俳優、声優、YouTuberとして幅広いフィールドで活躍中の染谷俊之の魅力に迫るWEBザテレビジョンの連載「月刊染谷WEBマガジン」。毎月、深掘りインタビューを敢行し、仕事の近況からプライベートまで、事務所NGギリギリの質問をぶつけて“染様(染谷俊之の愛称)”を丸裸にします。第2回のテーマは「演技論」。これまでの役者人生を振り返ってもらうとともに、俳優・声優としての演技への思いについて詳しく聞きました。
22歳で出会った金言。「セリフは結果でしかないから、言い方にこだわるな」
──2021年はデビュー15周年の節目の年で、12月17日で34歳になりました。20代のころと30代になった今とでは、演技への取り組み方に変化はありましたか?
めちゃくちゃ変わったような気がします。デビューしたてのころは、とにかくセリフがある役がほしいと必死でした。それでいてけっこうギラギラしていて、「僕はこう演技するんだ」という頑固なところがあったと思います。
でも30代になって、いろいろな現場を経験して、今は作品によって柔軟に対応できるようになったと思います。「この場面はこうだから、こう演じよう」とか、「この役はこうだから、こういう演技をして補おう」とか、すごく視野が広くなりました。監督や演出家の方に言われるのではなく、自分で判断できるようになったと思います。
──デビューしたてのころに、演技について影響を受けた人はいますか?
初めて主要キャストをやらせていただいた舞台が「ロイヤルホ☆ト」(2010年)という作品なんですが、その演出家の古河聰さんです。

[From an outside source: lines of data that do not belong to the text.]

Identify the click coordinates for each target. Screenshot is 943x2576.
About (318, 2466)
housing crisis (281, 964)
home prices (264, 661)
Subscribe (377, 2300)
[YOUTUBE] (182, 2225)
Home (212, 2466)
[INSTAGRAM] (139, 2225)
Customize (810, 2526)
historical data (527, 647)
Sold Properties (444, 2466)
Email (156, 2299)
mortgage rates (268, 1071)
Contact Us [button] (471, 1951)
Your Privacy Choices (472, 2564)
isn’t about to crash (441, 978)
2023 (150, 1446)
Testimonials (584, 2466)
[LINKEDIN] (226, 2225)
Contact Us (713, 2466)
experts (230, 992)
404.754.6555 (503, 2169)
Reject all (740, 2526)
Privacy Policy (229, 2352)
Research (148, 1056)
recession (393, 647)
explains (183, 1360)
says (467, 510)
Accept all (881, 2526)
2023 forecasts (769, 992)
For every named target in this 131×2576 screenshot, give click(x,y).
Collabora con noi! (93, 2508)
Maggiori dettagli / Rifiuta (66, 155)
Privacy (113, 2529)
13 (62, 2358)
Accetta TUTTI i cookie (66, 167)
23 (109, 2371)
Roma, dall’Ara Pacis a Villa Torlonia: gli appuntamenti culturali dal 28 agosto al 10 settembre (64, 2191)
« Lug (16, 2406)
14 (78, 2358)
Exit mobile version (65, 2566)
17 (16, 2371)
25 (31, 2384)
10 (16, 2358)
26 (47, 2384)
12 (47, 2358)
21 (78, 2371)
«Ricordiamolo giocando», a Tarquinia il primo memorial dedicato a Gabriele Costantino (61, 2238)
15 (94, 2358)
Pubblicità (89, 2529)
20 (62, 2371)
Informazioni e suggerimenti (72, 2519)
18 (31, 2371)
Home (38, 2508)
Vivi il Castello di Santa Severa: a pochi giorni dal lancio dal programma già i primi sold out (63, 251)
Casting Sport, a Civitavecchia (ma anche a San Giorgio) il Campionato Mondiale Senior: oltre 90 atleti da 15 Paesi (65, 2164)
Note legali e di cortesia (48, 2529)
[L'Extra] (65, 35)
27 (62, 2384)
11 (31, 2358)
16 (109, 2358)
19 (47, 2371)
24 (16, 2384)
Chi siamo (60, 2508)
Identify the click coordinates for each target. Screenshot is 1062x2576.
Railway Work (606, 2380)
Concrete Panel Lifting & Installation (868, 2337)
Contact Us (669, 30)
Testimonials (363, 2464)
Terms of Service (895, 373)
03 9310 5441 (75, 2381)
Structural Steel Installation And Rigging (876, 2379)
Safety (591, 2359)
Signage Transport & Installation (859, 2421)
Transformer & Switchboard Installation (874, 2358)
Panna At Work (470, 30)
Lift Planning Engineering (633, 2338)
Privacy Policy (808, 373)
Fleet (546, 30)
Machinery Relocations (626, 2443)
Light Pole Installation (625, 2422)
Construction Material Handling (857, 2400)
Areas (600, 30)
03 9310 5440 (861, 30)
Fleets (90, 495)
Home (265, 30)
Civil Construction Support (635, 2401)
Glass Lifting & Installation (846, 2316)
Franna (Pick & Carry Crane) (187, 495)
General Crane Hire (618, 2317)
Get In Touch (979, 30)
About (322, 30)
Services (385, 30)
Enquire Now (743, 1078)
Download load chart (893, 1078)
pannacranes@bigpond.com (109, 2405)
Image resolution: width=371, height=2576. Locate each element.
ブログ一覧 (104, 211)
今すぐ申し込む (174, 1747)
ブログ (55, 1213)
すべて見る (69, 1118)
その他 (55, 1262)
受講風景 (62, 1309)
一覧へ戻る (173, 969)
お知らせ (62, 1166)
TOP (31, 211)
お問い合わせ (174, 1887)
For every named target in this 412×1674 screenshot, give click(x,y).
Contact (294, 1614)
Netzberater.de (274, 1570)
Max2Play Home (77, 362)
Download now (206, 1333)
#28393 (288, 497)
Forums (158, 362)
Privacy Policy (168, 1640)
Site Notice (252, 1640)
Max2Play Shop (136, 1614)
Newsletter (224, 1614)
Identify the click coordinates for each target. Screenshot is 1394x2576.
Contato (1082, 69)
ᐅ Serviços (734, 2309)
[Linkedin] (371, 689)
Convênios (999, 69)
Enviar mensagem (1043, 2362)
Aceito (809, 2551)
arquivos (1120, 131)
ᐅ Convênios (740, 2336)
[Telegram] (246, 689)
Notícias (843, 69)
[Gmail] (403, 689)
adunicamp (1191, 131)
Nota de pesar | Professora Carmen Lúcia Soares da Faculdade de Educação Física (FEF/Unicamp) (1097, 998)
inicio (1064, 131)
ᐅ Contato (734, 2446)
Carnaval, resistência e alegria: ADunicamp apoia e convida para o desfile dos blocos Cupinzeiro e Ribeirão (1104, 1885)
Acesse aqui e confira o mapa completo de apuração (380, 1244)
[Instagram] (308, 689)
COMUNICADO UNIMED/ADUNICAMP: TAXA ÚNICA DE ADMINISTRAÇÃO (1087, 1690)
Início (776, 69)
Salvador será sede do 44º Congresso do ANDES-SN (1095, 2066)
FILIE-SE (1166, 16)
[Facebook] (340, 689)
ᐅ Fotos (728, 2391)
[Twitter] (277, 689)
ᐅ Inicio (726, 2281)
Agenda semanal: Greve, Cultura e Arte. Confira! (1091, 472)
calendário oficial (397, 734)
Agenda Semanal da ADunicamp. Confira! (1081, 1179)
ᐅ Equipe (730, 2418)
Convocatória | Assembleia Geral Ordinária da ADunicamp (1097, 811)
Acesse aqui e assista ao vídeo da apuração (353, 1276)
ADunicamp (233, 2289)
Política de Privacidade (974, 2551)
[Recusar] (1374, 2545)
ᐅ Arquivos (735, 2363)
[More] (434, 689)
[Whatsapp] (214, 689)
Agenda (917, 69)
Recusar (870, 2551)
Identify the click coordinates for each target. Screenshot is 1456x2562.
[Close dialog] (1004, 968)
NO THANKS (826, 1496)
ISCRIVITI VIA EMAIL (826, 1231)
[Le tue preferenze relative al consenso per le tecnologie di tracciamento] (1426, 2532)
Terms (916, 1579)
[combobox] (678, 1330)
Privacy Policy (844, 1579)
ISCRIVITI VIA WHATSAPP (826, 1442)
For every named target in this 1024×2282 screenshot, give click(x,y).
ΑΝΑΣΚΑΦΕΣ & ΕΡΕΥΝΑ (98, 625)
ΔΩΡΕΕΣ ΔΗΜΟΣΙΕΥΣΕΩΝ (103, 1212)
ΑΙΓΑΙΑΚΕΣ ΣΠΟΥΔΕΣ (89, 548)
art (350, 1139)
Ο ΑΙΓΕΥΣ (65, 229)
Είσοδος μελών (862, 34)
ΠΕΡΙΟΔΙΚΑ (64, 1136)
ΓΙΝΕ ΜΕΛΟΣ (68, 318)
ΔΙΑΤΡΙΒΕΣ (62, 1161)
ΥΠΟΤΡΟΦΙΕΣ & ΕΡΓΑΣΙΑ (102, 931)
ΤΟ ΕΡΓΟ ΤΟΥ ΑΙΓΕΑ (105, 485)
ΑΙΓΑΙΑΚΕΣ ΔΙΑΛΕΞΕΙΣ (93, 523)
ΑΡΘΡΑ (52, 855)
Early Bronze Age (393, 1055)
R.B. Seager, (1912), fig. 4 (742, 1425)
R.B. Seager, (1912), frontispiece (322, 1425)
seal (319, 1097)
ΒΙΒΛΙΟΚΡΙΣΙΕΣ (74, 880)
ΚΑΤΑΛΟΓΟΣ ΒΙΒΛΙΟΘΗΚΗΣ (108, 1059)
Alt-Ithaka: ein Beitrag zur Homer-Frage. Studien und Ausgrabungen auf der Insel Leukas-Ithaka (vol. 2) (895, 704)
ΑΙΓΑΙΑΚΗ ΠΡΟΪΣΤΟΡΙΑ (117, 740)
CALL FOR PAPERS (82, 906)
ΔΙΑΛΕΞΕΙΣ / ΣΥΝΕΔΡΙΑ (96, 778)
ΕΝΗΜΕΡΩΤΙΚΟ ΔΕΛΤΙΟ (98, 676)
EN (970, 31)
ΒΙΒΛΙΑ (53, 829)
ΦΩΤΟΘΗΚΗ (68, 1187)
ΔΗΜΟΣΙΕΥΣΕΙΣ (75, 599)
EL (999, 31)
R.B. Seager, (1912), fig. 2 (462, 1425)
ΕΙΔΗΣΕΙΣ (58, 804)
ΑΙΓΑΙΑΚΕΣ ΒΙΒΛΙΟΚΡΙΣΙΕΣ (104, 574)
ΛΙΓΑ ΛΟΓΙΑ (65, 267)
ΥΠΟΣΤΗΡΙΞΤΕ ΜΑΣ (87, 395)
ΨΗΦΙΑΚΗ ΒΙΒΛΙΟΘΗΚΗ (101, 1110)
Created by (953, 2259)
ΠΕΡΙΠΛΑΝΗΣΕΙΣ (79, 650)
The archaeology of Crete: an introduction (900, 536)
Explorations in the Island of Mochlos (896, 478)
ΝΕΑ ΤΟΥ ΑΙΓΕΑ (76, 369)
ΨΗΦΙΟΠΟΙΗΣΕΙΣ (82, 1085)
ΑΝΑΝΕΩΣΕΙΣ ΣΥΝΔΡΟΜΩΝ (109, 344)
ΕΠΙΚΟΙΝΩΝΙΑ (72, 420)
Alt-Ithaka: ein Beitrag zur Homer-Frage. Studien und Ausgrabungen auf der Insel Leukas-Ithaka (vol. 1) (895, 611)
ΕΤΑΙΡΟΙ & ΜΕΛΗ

今も親交があって僕のお父さん的な存在なんですが、その方に演技の根本を教えてもらいました。
特に印象に残っているのが「セリフは結果でしかないから、言い方にこだわるな」という言葉。言い方ではなく、「感情で演技する」ということを教わりました。当時22歳でまだまだ演技について分かっていなかったので、すごく心に響きました。
──その後25歳でミュージカル「テニスの王子様」(2012~13年)に出演し、俳優・染谷俊之の名は広く知れ渡っていきました。
そうですね、そこからみなさんに知っていただく機会が増えて、無事にアルバイトを辞められました(笑)。とはいえ、舞台とミュージカルはまた畑が別なんです。たぶん観に来る方のスタンスも違うと思います。作品にもよりますが、舞台はお客さんを一気にその世界観へと引き込むのに対して、ミュージカルは見世物というかショー。お客さんは演劇ではなく、“ミュージカル”というジャンルを観に来ているんだと思います。
だから求められる技術が違ってきます。感情を歌で表現するミュージカルは難しい。それを専門でやられている「劇団四季」とか「宝塚歌劇団」などの方々は本当にすごいなと尊敬しています。